To: John Mansfield who wrote (2196)7/19/1998 7:50:00 AM
From: John Mansfield  Read Replies (2) | Respond to of 9818
 
Might just happen!? - 'DJ10K?

With world stock markets staggering under the impact of a weak Japanese yen, it may not seem
as if the Dow Jones Industrial Index (DJIA) will climb much higher. But if it reaches 10,000 -- as
seemed imminent just two months ago -- it could trigger a catastrophe analogous to Y2K -- this
according to research firm The Gartner Group and others.

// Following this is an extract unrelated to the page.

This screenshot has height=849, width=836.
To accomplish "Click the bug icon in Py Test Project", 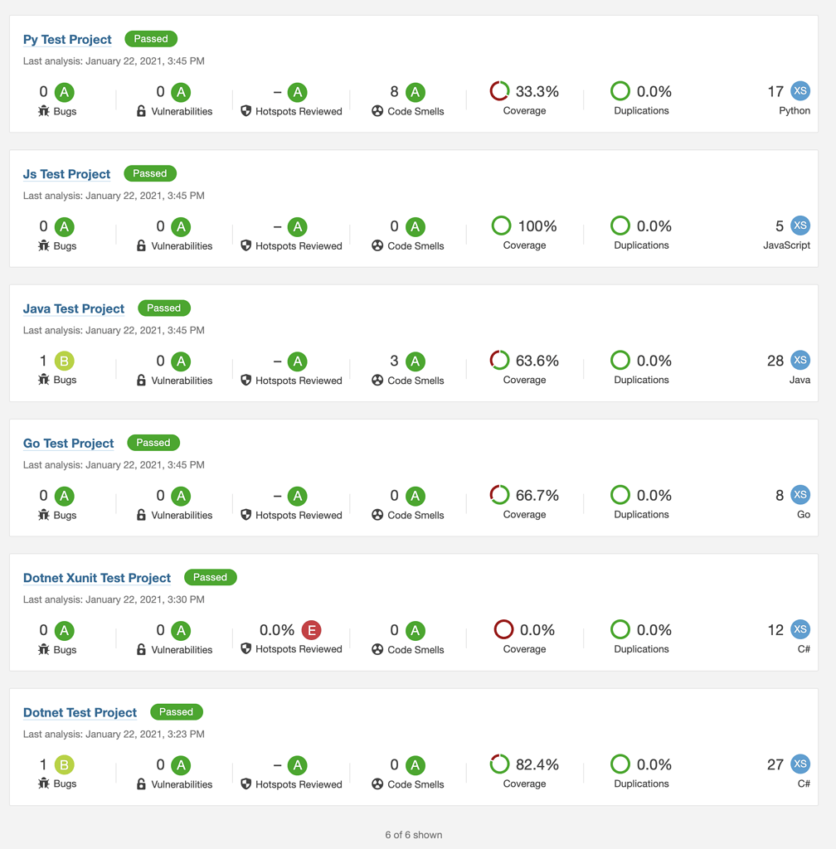I will pyautogui.click(x=44, y=111).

The glitch, now being referred to as DJ10K, has the potential to crash systems, as many
automated trading operations are programmed to suspend trading if the DJIA falls by a preset
amount, to prevent panic trading. Designed to compute only four-digit averages, many systems
will read the extra digit incorrectly, dropping the first or last digit. That is, if the DJIA closed at
10,673, this figure could be read as either 1,067 or 673. Although the jury is still out on the
ramifications of the DJ10K problem, it is most likely to effect companies basing operations on
older equipment originally programmed in such languages as JCL, Cobol, and PL/1.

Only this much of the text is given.